Tuesday, 3 October 2006
Road Traffic and Transport Bill 2006: Committee and Remaining Stages
Martin Cullen (Minister, Department of Transport; Waterford, Fianna Fail)
This issue was debated at some length before. Tying the hands of judges in all cases is not necessarily the best. A member of the Garda Síochána who suspects an individual for dangerous driving can arrest him or her without a warrant. A person convicted of dangerous driving causing death or serious body harm can be sentenced to penal servitude, in other words a prison term up to ten years, or at the discretion of the court, a fine of up to €15,000, or both. In any other case, a fine up to €2,500 can be imposed or, at the discretion of the court, imprisonment for up to six months, or both. In addition a person convicted of a first offence of dangerous driving may face disqualification for driving for one year. For a second and subsequent offence it can be two years.
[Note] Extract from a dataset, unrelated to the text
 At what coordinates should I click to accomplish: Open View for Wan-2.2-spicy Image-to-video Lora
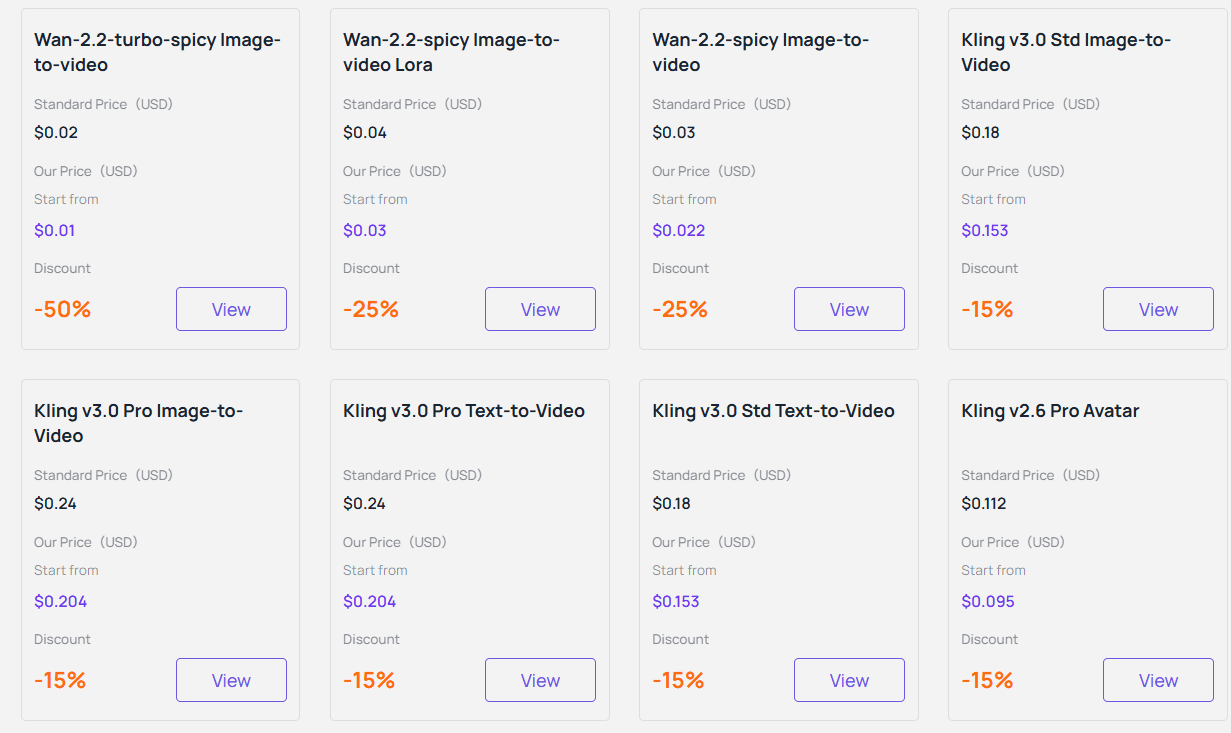tap(540, 309)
Where death or serious injury occurs, the individual can be disqualified from two years for a first offence and four years for a second or subsequent offence. In the case of a first offence of dangerous driving where death or serious injury did not occur, the court has the option, where it is satisfied that a special reason which has been provided by the convicted person exists, to decline a consequential disqualification order or to specify a period of disqualification in the disqualification order of less than one year.
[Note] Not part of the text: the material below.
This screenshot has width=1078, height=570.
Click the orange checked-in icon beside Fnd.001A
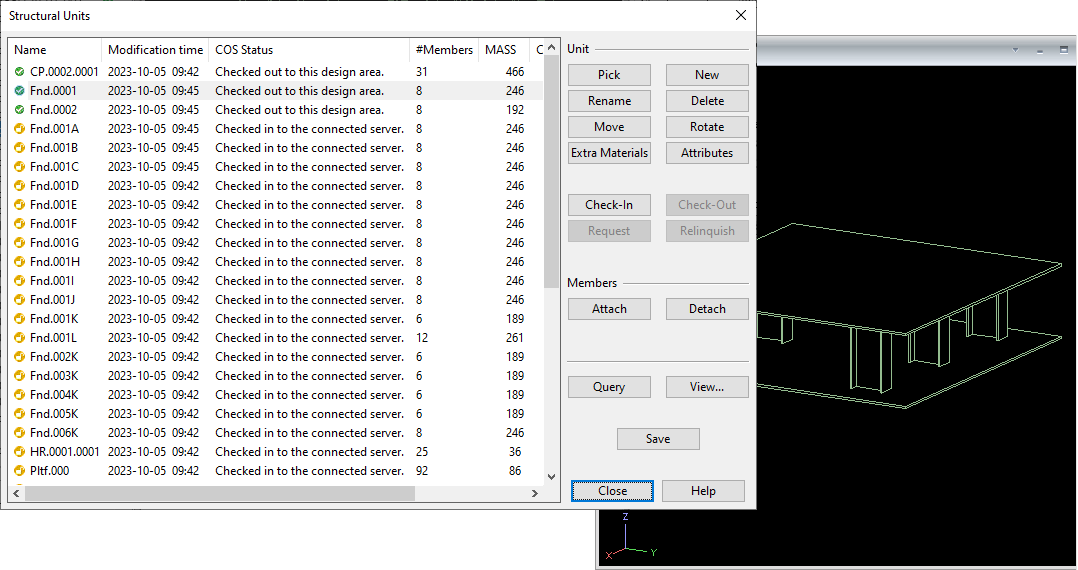[19, 129]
The Road Traffic Act 2006 provides for increases to fines for road traffic offences and to periods of disqualification relating to consequential disqualification orders, including those relating to drink driving. The Act removes from the court the option to decline to make a disqualification order in the case of a first offence of dangerous driving. These provisions will commence presently.
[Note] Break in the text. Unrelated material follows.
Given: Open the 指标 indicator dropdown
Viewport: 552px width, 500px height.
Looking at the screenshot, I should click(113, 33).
The will of the Oireachtas is clear. Not all dangerous driving cases are related to drink. Dangerous driving can occur in, say, a car park. Some discretion must be in place for the courts in the particular cases that come before them. The will of the Oireachtas is clear that in cases where drink driving is involved, the convicted person should lose their licence. The will of the Oireachtas should be observed and listened to by the courts.